Re: [DISCUSS] KAFKA-4345: Run decktape test for each pull request

Raghav Kumar Gautam Tue, 08 Nov 2016 13:48:04 -0800

On Mon, Nov 7, 2016 at 3:20 PM, Ewen Cheslack-Postava <e...@confluent.io>
wrote:


> On Mon, Nov 7, 2016 at 10:30 AM Raghav Kumar Gautam <rag...@apache.org>
> wrote:
>
> > Hi Ewen,
> >
> > Thanks for the feedback. Answers are inlined.
> >
> > On Sun, Nov 6, 2016 at 8:46 PM, Ewen Cheslack-Postava <e...@confluent.io
> >
> > wrote:
> >
> > > Yeah, I'm all for getting these to run more frequently and on lighter
> > > weight infrastructure. (By the way, I also saw the use of docker; I'd
> > > really like to get a "native" docker cluster type into ducktape at some
> > > point so all you have to do is bake the image and then spawn containers
> > on
> > > demand.)
> > >
> > I completely agree, supporting docker integration in ducktape would be
> the
> > ideal solution of the problem.
> >
> >
> > >
> > > A few things. First, it'd be nice to know if we can chain these with
> > normal
> > > PR builds or something like that. Even starting the system tests when
> we
> > > don't know the unit tests will pass seems like it'd be wasteful.
> > >
> > If we do chaining one problem that it will bring is that the turn around
> > time will suffer. It would take 1.5 hrs to run unit tests then another
> 1.5
> > hrs to run decktape tests. Also, don't dev run relevant unit tests before
> > they submit a patch ?
> >
>
> Yeah, I get that. Turnaround time will obviously suffer from serializing
> anything. Here the biggest problem today is that Jenkins builds are not as
> highly parallelized as most users run the tests locally, and the large
> number of integration tests that are baked into the unit tests mean they
> take quite a long time. While running the tests locally has been creeping
> up quite a bit recently, it's still at least < 15min on a relatively recent
> MBP. Ideally we could just get the Jenkins builds to finish faster...
>

I investigated a little bit and it seems that unit tests are not entirely
stable. So, it does not make sense to run them serially as of now.

For e.g.:
https://github.com/apache/kafka/pull/2107 (The unit tests were passing
after 1st commit and failing after second commit.

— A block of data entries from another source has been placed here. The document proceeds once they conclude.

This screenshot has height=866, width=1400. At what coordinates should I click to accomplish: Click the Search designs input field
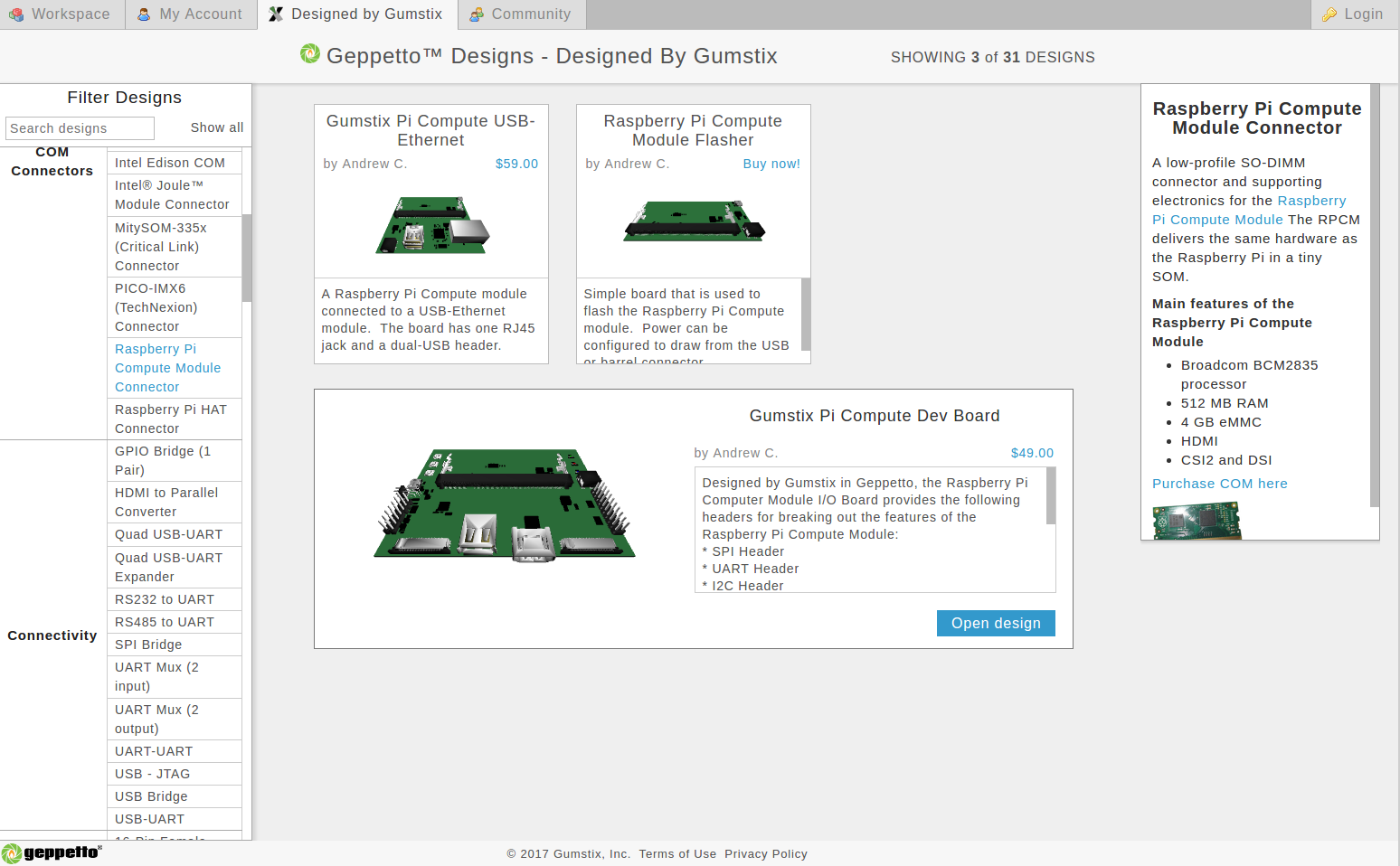point(80,128)
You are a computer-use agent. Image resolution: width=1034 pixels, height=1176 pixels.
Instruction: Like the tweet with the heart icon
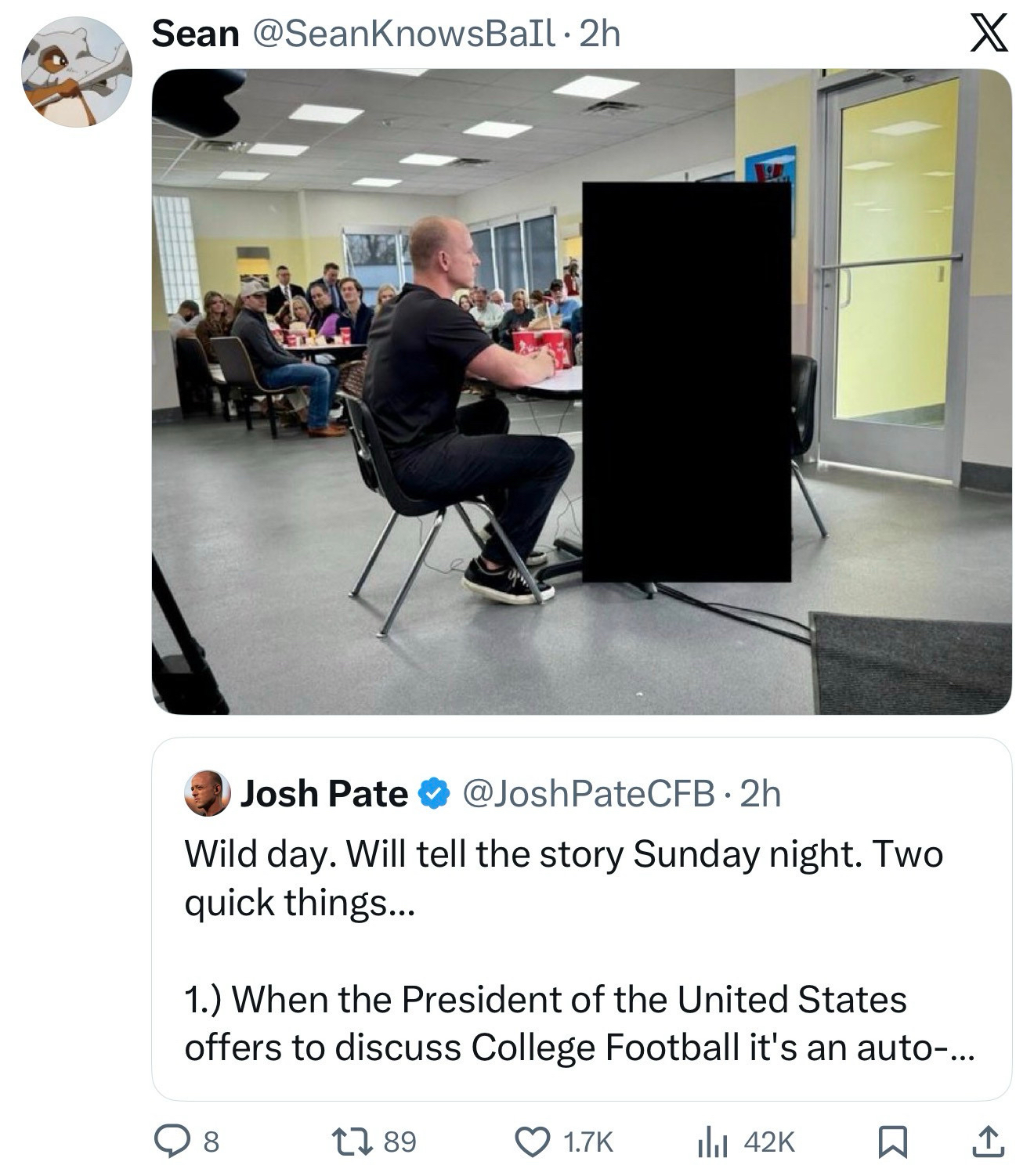(533, 1142)
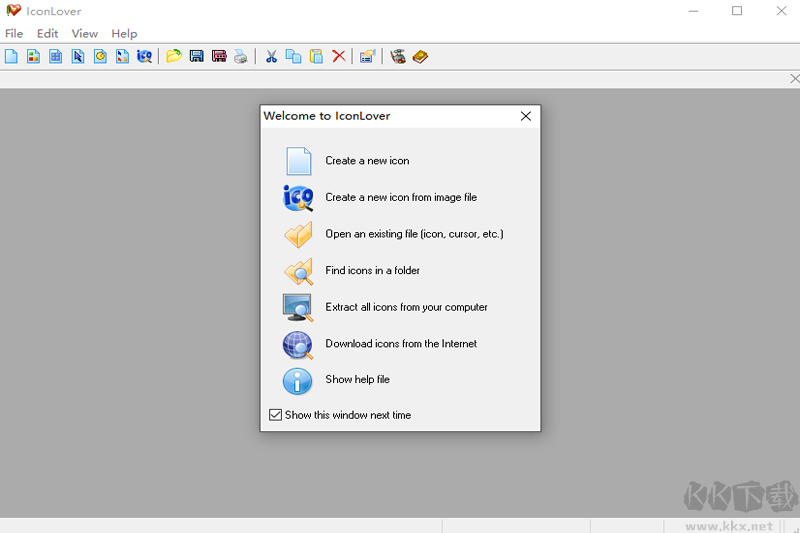
Task: Click the new icon toolbar button
Action: (12, 57)
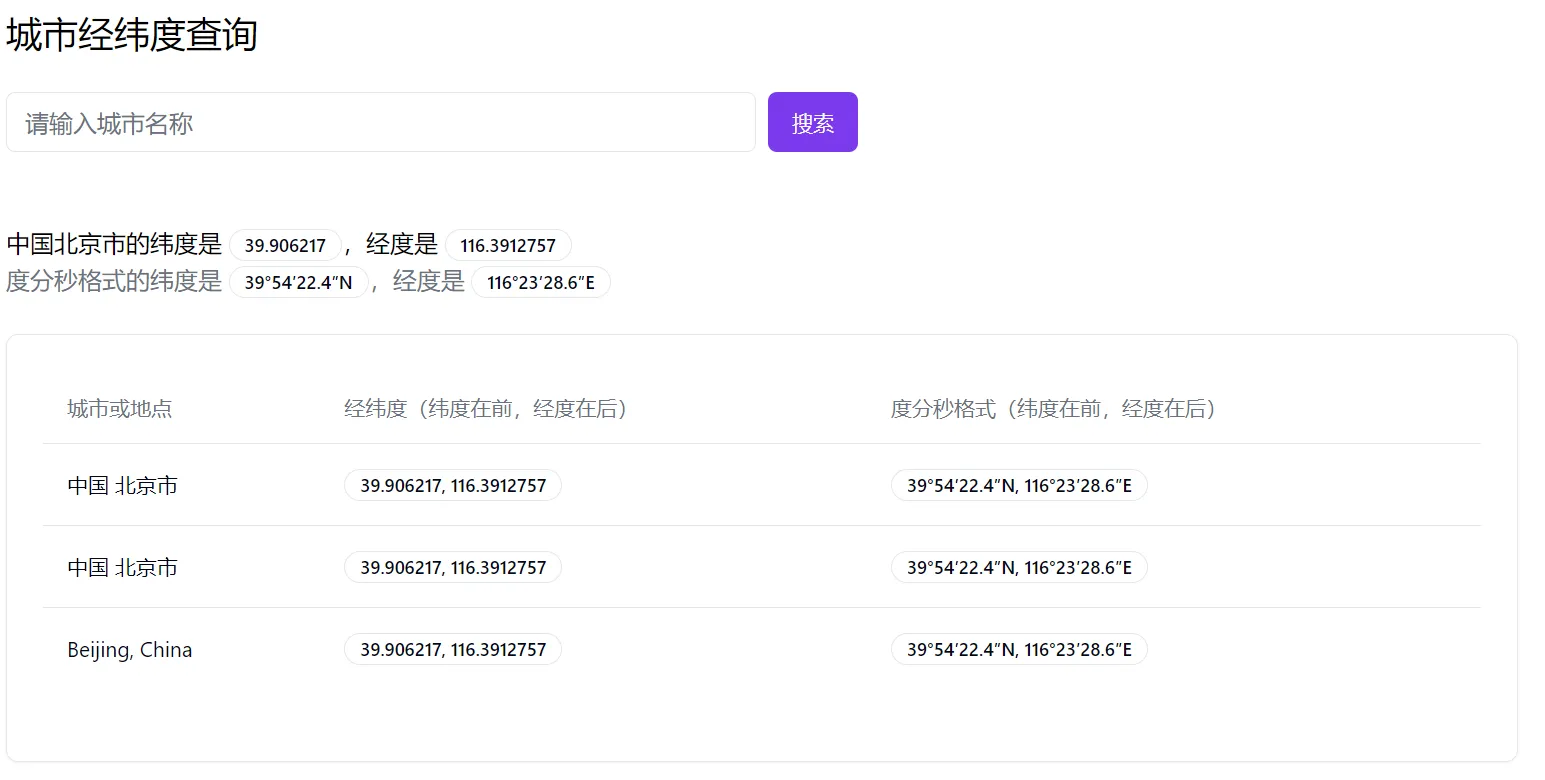The width and height of the screenshot is (1545, 780).
Task: Click the degree-minute-second badge in first row
Action: [x=1019, y=486]
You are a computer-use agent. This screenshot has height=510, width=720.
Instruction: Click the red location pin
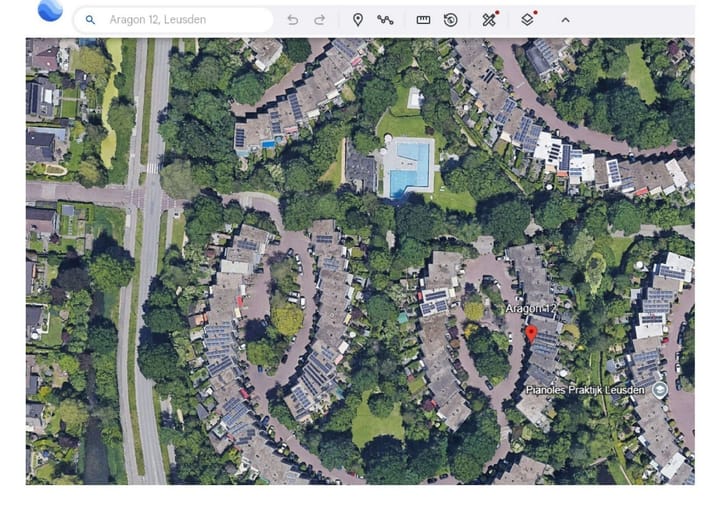pos(531,334)
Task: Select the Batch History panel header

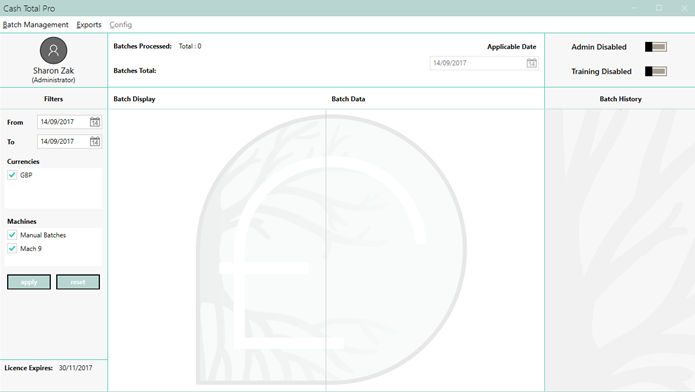Action: pyautogui.click(x=621, y=99)
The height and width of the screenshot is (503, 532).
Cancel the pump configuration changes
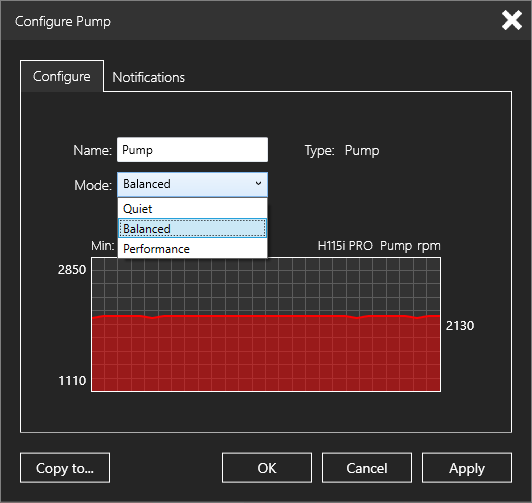tap(367, 468)
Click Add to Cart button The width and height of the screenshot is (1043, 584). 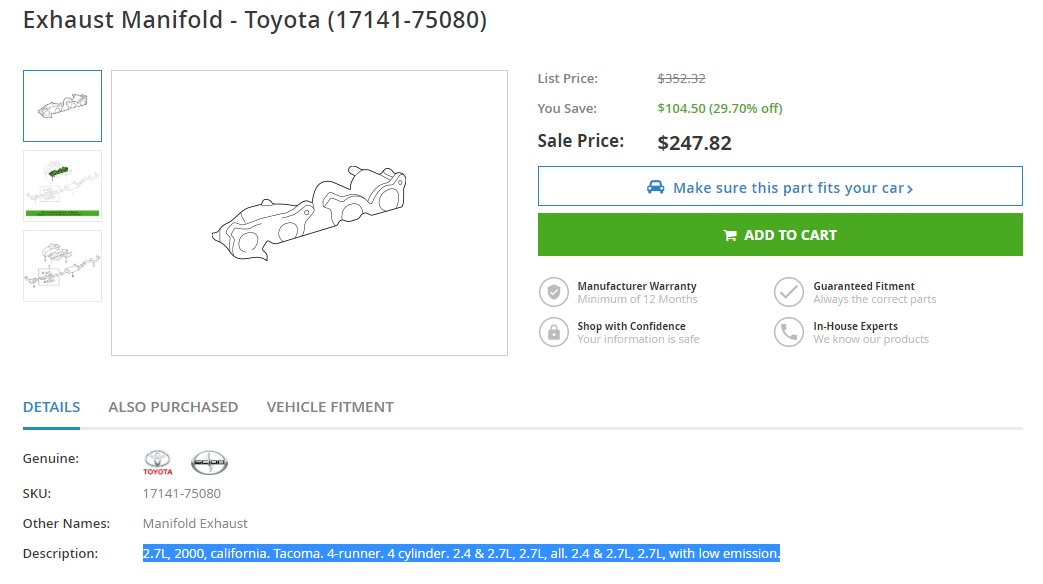click(780, 235)

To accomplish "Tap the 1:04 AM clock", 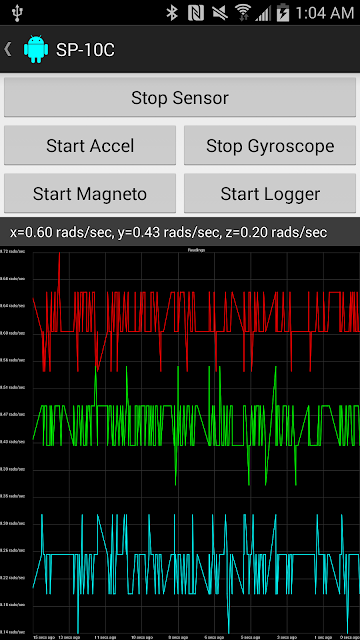I will tap(324, 13).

The second commit only
had comment changes.)
https://github.com/apache/kafka/pull/2108
https://github.com/apache/kafka/pull/2099
https://github.com/apache/kafka/pull/2093


> > >
> > > Second, agreed on getting things stable before turning this on across
> the
> > > board.
> >
> > I have done some work for stabilizing the tests. But I need help from
> kafka
> > community to take this further. It will be great if someone can guide me
> on
> > how to do this ? Should we start with a subset of tests that are stable
> and
> > enable others as we make progress ? Who are the people that can I work
> with
> > on this problem ?
> >
>
> It'll probably be a variety of people because it depends on the components
> that are unstable. For example, just among committers, different folks know
> different areas of the code (and especially system tests) to different
> degrees. I can probably help across the board in terms of ducktape/system
> test stuff, but for any individual test you'll probably just want to git
> blame to figure out who might be best to ask for help.
>
> I can take a pass at this patch and see how much makes sense to commit
> immediately. If we don't immediately start getting feedback on failing
> tests and can instead make progress by requesting them manually on only
> some PRs or something like that, then that seems like it could be
> reasonable.
>
> My biggest concern, just taking a quick pass at the changes, is that we're
> doing a lot of renaming of tests just to split them up rather than by
> logical grouping. If we need to do this, it seems much better to add a
> small amount of tooling to ducktape to execute subsets of tests (e.g. split
> across N subsets of the tests). It requires more coordination between
> ducktape and getting this landed, but feels like a much cleaner solution,
> and one that could eventually take advantage of additional information
> (e.g. if it knows avg runtime from previous runs, then it can divide them
> based on that instead of only considering the # of tests).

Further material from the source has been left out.